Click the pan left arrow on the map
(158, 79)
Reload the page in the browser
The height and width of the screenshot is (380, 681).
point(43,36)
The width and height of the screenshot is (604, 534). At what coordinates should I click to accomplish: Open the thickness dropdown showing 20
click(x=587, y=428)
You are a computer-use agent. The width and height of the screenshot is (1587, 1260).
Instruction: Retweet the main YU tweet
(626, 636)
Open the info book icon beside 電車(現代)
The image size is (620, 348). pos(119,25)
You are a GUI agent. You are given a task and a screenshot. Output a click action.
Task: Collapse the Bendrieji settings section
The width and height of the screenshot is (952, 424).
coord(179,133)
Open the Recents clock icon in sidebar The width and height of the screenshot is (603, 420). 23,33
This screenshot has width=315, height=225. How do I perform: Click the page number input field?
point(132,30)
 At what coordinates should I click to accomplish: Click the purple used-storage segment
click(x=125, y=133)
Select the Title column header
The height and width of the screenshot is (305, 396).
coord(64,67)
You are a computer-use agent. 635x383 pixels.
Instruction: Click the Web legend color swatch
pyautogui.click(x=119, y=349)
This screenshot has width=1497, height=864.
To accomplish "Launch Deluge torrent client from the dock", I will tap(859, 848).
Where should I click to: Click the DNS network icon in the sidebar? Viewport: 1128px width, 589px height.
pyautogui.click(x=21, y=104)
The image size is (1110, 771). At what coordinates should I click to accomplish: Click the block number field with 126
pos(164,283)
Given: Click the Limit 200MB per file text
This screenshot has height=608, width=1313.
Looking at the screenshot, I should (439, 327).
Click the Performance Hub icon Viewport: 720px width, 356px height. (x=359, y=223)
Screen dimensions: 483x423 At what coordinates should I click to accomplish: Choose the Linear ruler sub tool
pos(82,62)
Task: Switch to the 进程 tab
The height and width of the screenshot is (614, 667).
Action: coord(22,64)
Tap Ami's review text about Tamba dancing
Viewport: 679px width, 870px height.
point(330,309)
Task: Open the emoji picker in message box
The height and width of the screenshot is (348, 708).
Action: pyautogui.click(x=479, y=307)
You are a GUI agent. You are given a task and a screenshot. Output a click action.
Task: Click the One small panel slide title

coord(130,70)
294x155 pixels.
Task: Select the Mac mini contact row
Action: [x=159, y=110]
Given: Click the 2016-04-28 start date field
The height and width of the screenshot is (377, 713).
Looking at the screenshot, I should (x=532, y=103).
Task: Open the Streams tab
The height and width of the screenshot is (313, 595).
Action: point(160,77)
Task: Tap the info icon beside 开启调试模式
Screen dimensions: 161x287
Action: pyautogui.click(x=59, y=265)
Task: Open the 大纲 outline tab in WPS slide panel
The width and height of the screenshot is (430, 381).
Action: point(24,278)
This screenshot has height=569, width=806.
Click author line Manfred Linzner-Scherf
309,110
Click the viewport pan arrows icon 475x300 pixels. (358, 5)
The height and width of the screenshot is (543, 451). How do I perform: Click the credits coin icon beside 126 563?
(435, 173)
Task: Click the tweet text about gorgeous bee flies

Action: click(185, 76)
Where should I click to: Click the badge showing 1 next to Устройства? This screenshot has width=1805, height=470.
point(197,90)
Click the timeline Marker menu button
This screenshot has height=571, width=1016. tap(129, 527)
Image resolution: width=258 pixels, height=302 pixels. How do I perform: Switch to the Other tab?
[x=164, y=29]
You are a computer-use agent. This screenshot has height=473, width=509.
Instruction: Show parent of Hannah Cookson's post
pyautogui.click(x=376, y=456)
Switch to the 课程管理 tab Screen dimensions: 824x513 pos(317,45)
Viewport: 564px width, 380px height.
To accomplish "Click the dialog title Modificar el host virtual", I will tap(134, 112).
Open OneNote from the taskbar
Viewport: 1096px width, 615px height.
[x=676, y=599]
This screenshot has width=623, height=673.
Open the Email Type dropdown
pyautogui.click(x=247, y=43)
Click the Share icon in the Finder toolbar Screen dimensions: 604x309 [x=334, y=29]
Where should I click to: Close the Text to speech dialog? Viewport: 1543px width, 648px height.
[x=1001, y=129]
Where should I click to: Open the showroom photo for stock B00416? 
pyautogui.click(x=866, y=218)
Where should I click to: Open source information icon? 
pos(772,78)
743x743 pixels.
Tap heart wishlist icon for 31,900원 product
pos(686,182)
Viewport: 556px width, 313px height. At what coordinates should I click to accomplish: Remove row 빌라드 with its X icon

Exercise details: What is the number of lines in the listing that include the word "will"? Give that number and nothing else.

Output of the exercise: 2